Und nun auch noch das Kölner Wahldebakel. Aber die Beteiligten geht das alles gar nichts an: Ein Landesinnenminister will irgendwie falsch verstanden worden sein. Ein Stadtdirektor, der meinte, es sei alles mehr als korrekt gelaufen. Ein Grünen-Landeschef, der das Ganze als „eine Peinlichkeit für Demokratie und Transparenz in Köln“ bewertet. Nein, Herr Lehman, keine Peinlichkeit für die Demokratie, sondern für einige Politiker in dieser Demokratie. Und was hört man von Roters, Börschel, Ott, ohne die in Köln bekanntlich nichts läuft? Echte Zerknirschung sieht anders aus. Rücktritt? Fordert man immer gern – aber nur von den Bösen der anderen Parteien.

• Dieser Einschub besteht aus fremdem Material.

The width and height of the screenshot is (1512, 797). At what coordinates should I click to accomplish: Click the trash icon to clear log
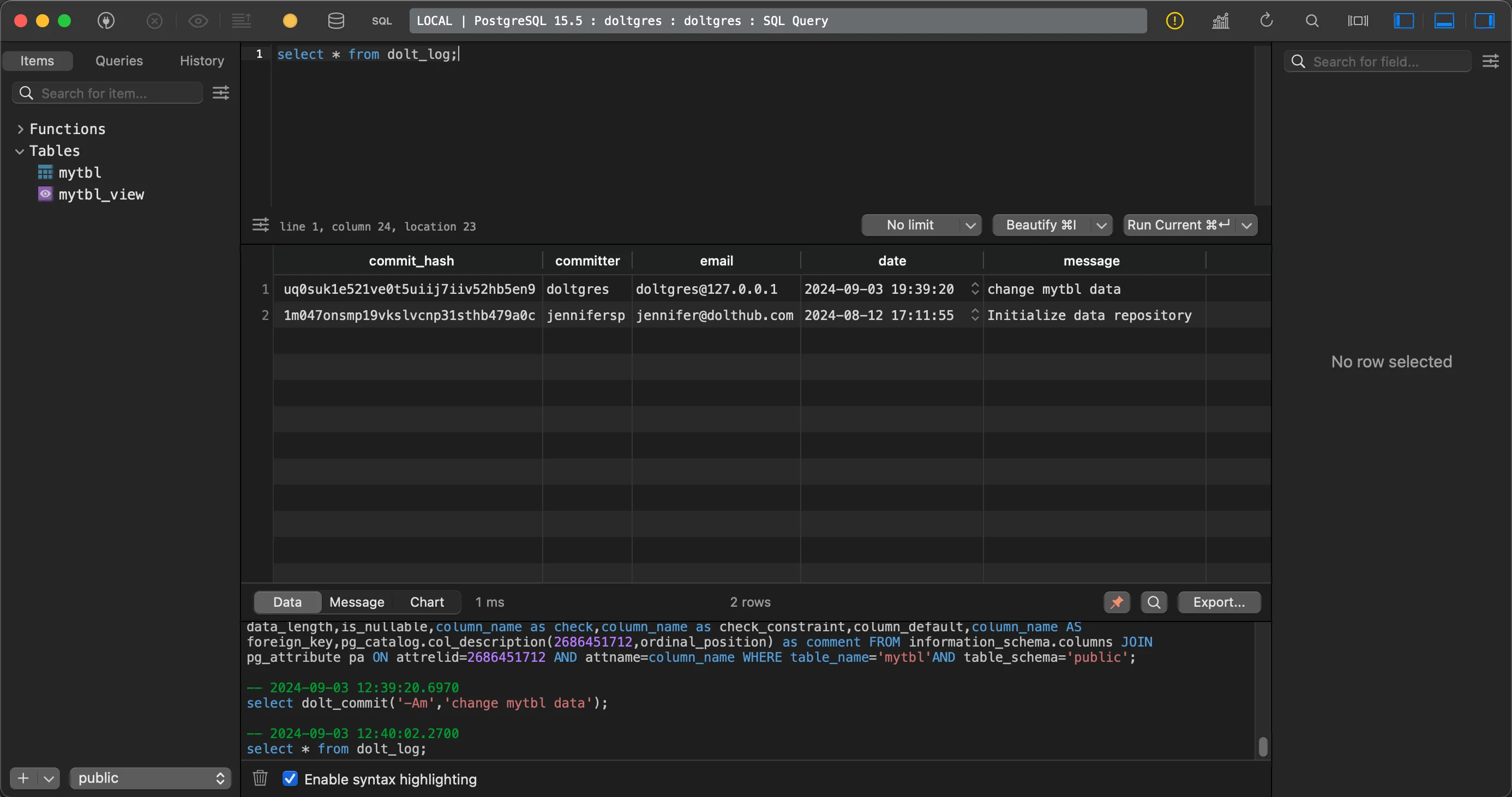[x=260, y=778]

Die Herren haben einige Probleme mit der Sichtweise auf ihre Arbeit in dieser Stadt. Der OB-Kandidat der SPD, Jochen Ott, erregte sich am Kultursonntag in einer Gesprächsrunde im Wallraf-Richartz-Museum über die Kölner Politik und Verwaltung: Da werden Masterpläne von der Politik beschlossen und von der Verwaltung nicht umgesetzt, beschwerte er sich. Äh, Herr Ott, wer war nochmal Chef der Verwaltung in Köln? Ich dachte immer, das sei Oberbürgermeister Roters. Und - welcher Partei gehört der nochmal an? Welches politische Bündnis regiert die Stadt? Sorry, klingt irgendwie nach Schizophrenie, politischer Amnesie oder so ähnlich. Vielleicht aber auch ganz einfach: Arroganz der Macht. Am 13. September dürfen sich die Kölner Bürger zu dieser Art von Politik auf dem Wahlzettel äußern. Zeit für einen Wechsel – sag ich mal.